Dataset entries
------------------------------------

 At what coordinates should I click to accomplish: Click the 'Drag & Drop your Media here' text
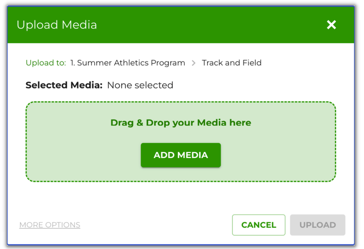[x=181, y=122]
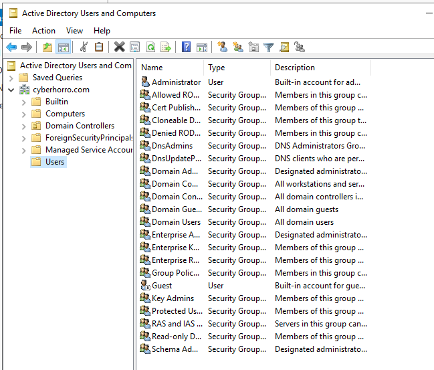Click the Create new user icon
Image resolution: width=434 pixels, height=370 pixels.
tap(223, 47)
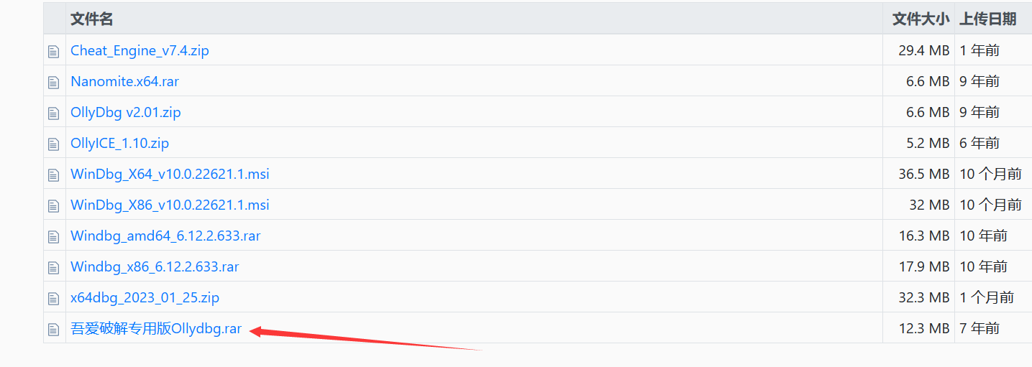Screen dimensions: 1032x367
Task: Download x64dbg_2023_01_25.zip
Action: [x=145, y=298]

------------------------------------

> Exercise objective: Exactly reproduce each entry, but drop the pictures.

> Exercise response:
 At what coordinates should I click to accomplish: Click the 'Drag & Drop your Media here' text
[x=181, y=122]
Click the Create new user icon
Image resolution: width=434 pixels, height=370 pixels.
tap(223, 47)
Screen dimensions: 1032x367
Task: Download x64dbg_2023_01_25.zip
Action: [x=145, y=298]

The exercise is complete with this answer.